Sessantaquattro anni di indagini e ricerche. Giovedì a Corleone i
funerali e la sepoltura. Era presente anche il presidente della
Repubblica Giorgio Napolitano già a Palermo per il ventennale della
strage di Giovanni Falcone, della moglie e degli uomini della scorta.
Falcone e Borsellino e adesso Placido Rizzotto e Portella della
Ginestra, prima strage dell’Italia repubblicana, quando nel 1947 vi fu
una strage di braccianti.
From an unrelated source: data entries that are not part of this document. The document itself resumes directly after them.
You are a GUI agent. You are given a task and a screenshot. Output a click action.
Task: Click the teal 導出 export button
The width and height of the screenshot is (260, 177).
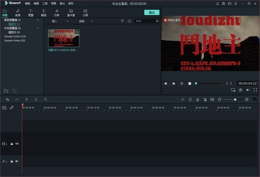152,13
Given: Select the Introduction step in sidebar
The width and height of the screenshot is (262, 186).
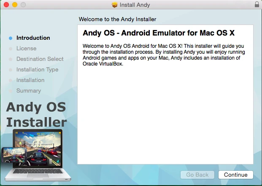Looking at the screenshot, I should tap(33, 38).
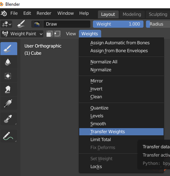Screen dimensions: 170x176
Task: Switch to the Modeling workspace tab
Action: pyautogui.click(x=132, y=14)
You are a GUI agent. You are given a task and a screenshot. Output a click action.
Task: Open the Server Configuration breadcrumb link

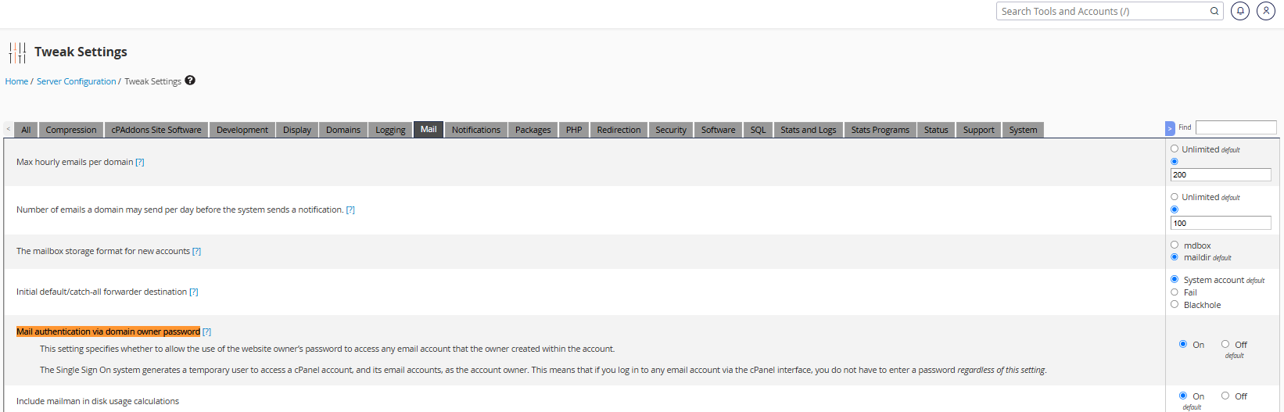coord(76,81)
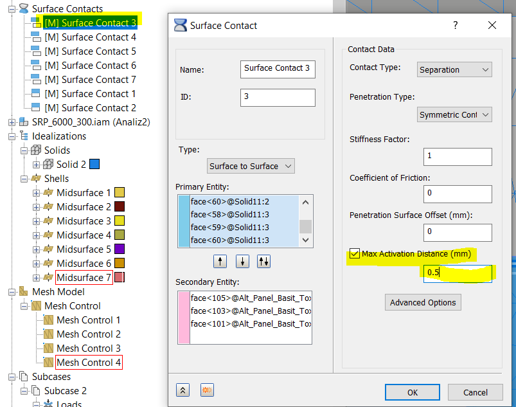Collapse the Shells group in the tree
Image resolution: width=516 pixels, height=407 pixels.
click(25, 178)
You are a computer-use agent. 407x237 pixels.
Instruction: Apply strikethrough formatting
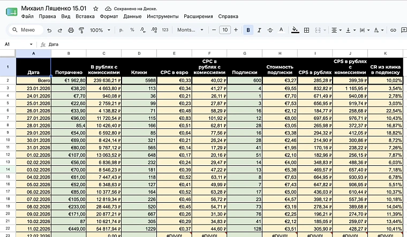coord(270,30)
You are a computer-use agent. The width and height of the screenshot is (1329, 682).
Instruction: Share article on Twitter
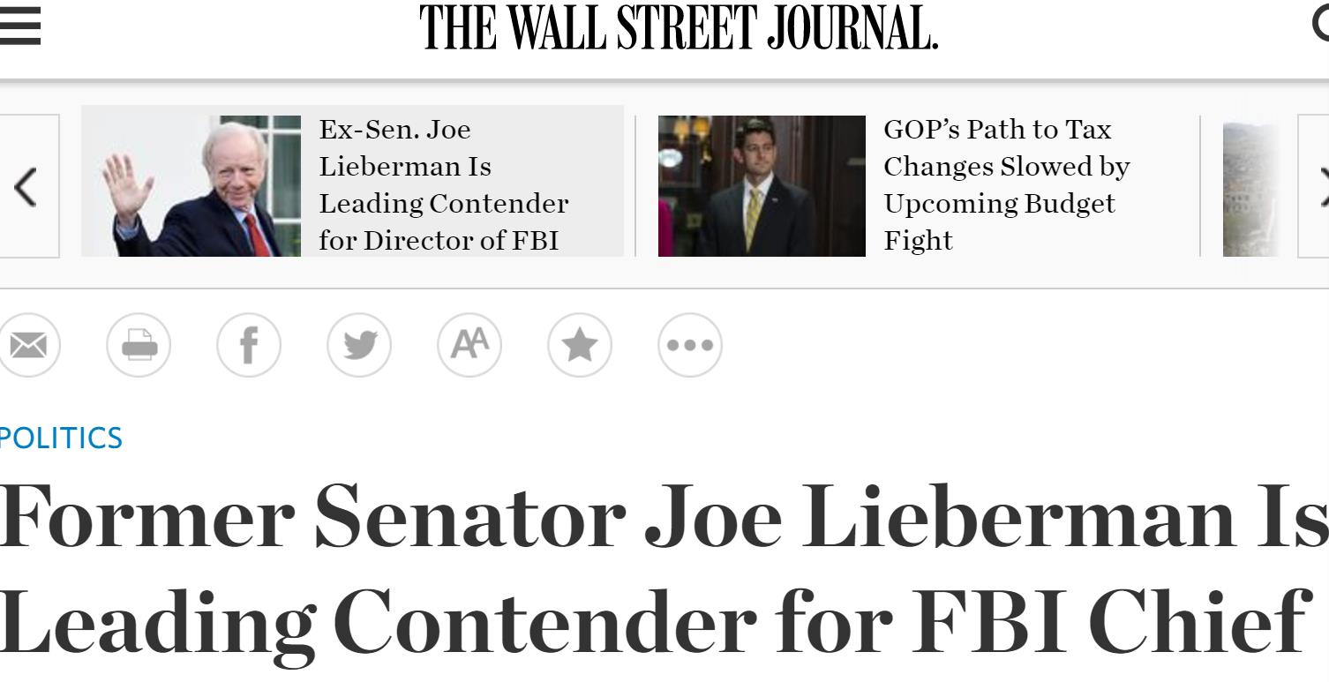click(x=359, y=345)
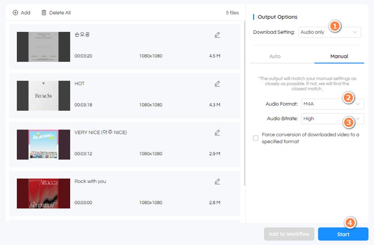The height and width of the screenshot is (245, 374).
Task: Edit the title of 손오공
Action: tap(217, 35)
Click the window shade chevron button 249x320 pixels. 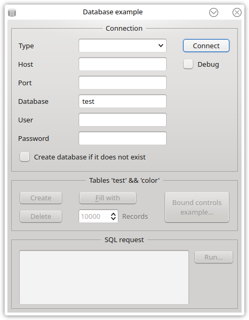pos(213,12)
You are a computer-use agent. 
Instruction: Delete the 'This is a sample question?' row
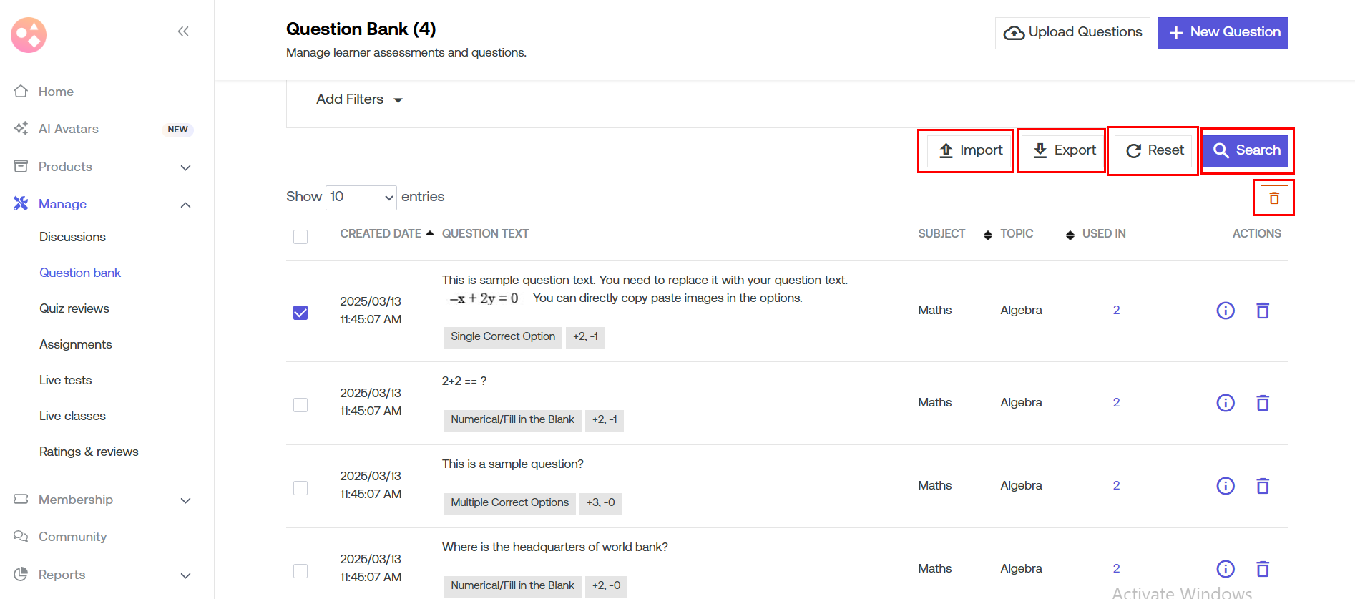pos(1263,486)
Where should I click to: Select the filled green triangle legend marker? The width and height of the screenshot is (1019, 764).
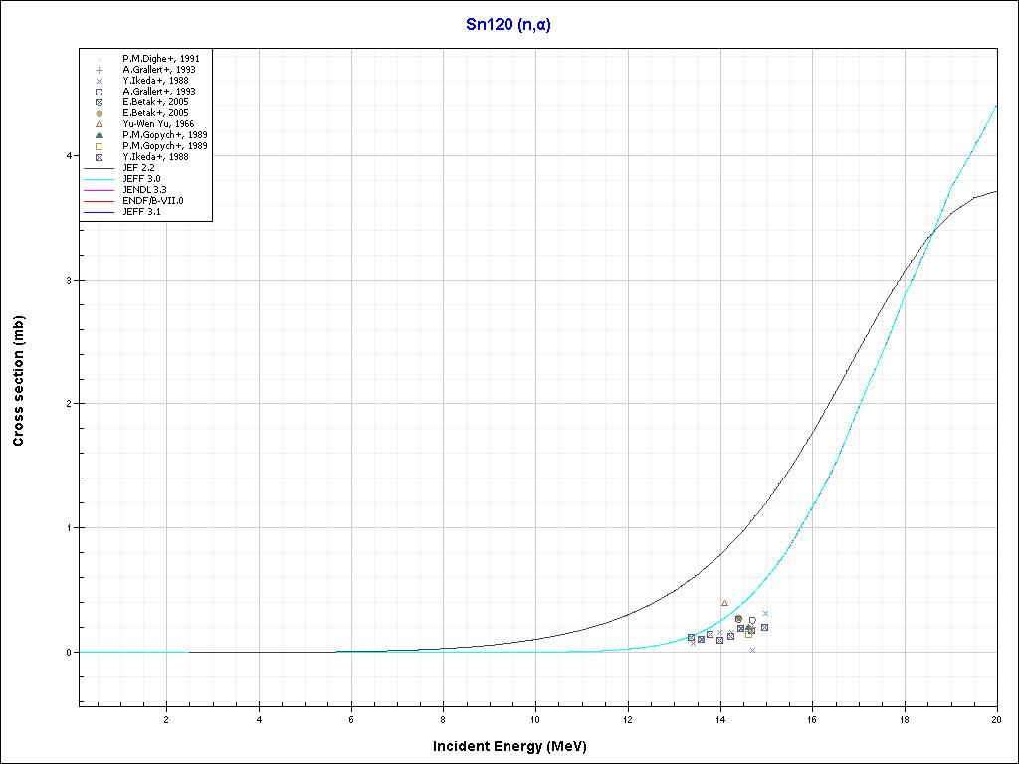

Undici restarono uccisi dalle raffiche dei
mitragliatori.
“Un cerchio che si chiude” ha detto Napolitano volendo cosi chiarire la
sua presenza non solo a Palermo, ma anche a Corleone per i funerali di
Placido Rizzotto e a Portella della Ginestra per ricordare quella
strage.
«Ci sono stai momenti in passato – ha detto il Presidente Napolitano –
in cui la violenza stragista ha colpito nei punti più alti: è giusto
tornare al punto di partenza, al punto in cui è iniziato tutto, Portella
della Ginestra, la Corleone di Placido Rizzotto. Cosi l’arco viene
chiuso. Era mio dovere venire qui per portare la solidarietà e la
vicinanza delle istituzioni repubblicane».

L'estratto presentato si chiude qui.